[Word and element locating data]
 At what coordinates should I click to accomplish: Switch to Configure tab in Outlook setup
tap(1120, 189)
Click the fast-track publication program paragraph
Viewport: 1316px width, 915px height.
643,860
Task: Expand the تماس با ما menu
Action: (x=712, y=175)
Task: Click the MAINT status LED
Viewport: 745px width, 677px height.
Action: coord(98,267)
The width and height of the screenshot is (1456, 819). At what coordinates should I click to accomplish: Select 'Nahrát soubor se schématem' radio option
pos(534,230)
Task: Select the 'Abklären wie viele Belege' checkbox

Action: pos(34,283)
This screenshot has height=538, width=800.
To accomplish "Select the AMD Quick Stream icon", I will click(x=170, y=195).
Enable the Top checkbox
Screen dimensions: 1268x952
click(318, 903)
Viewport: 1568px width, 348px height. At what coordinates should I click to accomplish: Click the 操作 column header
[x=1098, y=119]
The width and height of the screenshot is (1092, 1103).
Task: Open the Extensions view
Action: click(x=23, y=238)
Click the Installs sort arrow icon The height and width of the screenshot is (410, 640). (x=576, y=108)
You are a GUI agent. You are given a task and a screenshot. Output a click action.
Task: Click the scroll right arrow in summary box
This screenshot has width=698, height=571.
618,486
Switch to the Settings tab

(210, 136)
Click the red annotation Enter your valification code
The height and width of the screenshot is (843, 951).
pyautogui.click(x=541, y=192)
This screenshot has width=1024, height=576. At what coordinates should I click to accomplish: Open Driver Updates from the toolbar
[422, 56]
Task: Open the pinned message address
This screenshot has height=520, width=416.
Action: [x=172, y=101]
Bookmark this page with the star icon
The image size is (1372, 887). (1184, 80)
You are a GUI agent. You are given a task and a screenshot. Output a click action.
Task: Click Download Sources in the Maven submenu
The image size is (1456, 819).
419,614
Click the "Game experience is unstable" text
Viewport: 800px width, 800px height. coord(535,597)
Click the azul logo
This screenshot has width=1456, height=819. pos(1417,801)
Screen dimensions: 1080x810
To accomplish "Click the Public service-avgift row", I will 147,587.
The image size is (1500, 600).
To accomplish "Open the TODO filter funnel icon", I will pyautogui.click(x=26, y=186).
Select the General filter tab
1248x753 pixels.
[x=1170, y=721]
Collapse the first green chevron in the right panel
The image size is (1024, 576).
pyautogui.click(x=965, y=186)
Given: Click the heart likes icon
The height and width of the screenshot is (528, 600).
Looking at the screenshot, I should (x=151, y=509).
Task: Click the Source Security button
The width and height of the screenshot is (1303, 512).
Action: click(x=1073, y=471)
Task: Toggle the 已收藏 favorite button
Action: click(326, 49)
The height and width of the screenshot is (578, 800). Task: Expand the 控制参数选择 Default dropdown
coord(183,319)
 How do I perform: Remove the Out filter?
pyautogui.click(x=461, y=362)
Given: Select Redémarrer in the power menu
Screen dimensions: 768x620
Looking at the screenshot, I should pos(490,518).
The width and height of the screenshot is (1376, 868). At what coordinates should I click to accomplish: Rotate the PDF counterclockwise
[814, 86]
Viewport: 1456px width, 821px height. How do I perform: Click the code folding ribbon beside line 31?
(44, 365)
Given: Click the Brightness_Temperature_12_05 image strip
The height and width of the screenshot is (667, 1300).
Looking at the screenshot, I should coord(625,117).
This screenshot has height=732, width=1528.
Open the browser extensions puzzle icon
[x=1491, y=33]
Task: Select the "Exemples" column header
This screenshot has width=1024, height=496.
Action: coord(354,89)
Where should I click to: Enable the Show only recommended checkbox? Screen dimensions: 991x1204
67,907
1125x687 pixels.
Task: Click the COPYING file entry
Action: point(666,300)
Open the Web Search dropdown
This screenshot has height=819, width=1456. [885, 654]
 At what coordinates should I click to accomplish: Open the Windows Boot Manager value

**AIM OF THE TASK**. Copy the lines of the items above exactly, starting at the line that contains "Viewport: 1456px width, 821px" and ending at the line that contains "Looking at the screenshot, I should coord(625,117).".

**FINISHED TASK**.
Viewport: 1456px width, 821px height. How do I perform: Click the code folding ribbon beside line 31?
(44, 365)
Given: Click the Brightness_Temperature_12_05 image strip
The height and width of the screenshot is (667, 1300).
Looking at the screenshot, I should coord(625,117).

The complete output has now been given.